Theory of a two-dimensional rotating Wigner cluster

A two-dimensional Wigner cluster (2DWC) with the number of electrons up to 200 in a parabolic potential well has been studied numerically and analytically. It has been shown that the inner part of the 2DWC in the axisymmetric potential well is polycrystalline, whereas electrons in outer layers form pronounced circular shells. The scaling of the cluster under the variation of the stiffness of the potential well has been considered. The threshold of the free rotation of the solid cluster in the axisymmetric potential well has been determined. The action of an alternating magnetic field generated by a coaxial solenoid on the 2DWC has been examined. It has been shown that the initially immobile solid 2DWC subjected to a weak vortex electric field begins to rotate at an angular velocity equal to half the cyclotron frequency.
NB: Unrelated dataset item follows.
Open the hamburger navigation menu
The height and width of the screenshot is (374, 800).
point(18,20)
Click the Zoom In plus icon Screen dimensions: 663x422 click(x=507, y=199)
Furthermore, in a stronger vortex field, the cluster not only rotates but also begins to be periodically compressed, holding its structure. A further increase in the vortex field can lead to the total collapse of the cluster accompanied by the destruction of its structure. A sufficiently strong vortex electric field can also result in the differential rotation of the shells of the 2DWC. The rotational friction coefficient caused by ohmic losses in the gate, which can restrict the free rotation of the 2DWC, has been determined.